Faith, Nationalism and the Future of Liberal Democracy: Dr Tobias Cremer’s new book

NEWS |

Congratulations to Junior Research Fellow Dr Tobias Cremer, who has recently co-written a new book titled Faith, Nationalism, and the Future of Liberal Democracy, published by the University of Notre Dame Press.

The book explores the way in which religious identity can be weaponised to fuel populist and nationalist revolts against liberal democracy, and how different faiths can counter this by incorporating democratic values into their institutions. The book includes an analysis of the history and modern-day direction of these trends in both Western Europe and the United States.

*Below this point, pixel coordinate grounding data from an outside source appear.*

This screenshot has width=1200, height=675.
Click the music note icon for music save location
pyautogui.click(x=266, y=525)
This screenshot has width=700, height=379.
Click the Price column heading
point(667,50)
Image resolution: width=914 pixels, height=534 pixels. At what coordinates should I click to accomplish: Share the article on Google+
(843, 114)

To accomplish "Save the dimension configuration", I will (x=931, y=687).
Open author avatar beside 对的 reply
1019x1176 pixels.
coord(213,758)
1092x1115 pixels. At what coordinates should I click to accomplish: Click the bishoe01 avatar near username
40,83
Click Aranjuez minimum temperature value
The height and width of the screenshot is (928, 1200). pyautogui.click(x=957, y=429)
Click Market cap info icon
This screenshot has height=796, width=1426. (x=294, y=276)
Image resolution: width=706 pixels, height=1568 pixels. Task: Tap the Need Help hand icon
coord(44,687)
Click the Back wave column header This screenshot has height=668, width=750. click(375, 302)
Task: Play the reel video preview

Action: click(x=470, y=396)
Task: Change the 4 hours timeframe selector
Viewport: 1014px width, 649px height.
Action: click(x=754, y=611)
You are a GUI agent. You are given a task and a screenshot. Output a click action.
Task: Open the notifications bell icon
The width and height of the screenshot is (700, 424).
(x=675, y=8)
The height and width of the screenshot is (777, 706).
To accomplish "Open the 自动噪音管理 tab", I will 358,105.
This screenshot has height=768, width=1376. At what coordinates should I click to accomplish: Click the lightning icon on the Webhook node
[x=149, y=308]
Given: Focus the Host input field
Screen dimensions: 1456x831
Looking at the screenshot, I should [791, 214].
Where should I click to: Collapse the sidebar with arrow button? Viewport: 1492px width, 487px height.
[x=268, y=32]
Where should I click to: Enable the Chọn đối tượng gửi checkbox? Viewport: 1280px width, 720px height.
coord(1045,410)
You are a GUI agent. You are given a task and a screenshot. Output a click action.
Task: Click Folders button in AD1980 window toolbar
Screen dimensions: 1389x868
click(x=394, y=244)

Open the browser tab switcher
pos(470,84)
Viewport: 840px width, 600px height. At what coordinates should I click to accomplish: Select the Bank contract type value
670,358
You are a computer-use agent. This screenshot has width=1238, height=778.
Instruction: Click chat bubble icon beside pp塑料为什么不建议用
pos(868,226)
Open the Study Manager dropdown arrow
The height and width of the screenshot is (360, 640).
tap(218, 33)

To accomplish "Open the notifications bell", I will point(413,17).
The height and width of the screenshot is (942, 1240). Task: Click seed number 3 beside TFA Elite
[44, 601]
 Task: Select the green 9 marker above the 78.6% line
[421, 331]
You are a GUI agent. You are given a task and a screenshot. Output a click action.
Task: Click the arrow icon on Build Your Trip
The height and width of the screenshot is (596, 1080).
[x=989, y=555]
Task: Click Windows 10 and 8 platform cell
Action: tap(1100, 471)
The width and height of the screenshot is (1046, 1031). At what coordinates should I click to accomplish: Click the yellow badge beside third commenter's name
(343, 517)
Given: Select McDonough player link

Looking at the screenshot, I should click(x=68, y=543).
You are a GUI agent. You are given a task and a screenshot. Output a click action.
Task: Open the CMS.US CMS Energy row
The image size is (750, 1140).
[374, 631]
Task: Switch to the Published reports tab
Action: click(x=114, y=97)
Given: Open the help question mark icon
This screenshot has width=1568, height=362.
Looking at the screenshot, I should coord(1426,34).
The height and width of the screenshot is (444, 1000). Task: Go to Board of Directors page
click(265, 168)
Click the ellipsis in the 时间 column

The book has received considerable praise since its release on May 1st, with American author Robert D. Putnam hailing the work as ‘A timely, constructive, and empirically grounded exploration of the tensions among religion, identity, and liberal democracy in the United States and around the world’.

Tobias joined Pembroke at the start of this academic year as a Junior Research Fellow in Religion and the Frontier Challenges, an interdisciplinary research unit established in 2019 to explore the role of religion in the contemporary world. He spoke about the book and his overall experience in his first year at Pembroke:

“I am very excited that Faith, Nationalism and the Future of Liberal Democracy has been published during my time at Pembroke, as the research that I’m currently conducting with the Religion and Frontier Challenges Programme picks up and expands on many of the themes of the book.

In particular, while my co-authored volume looks at the how religious identity can be instrumentalised by the far right, my new research project at Pembroke explores how secularisation itself has also facilitated the rise of a new post-religious populist right in the West, which interacts with the old religious right in very interesting and surprising ways.

In spite of the circumstances of the pandemic, Pembroke has been an extremely welcoming and stimulating environment for me to pursue these research endeavours, and I am looking forward to engaging with the College community even more meaningfully over the coming months.”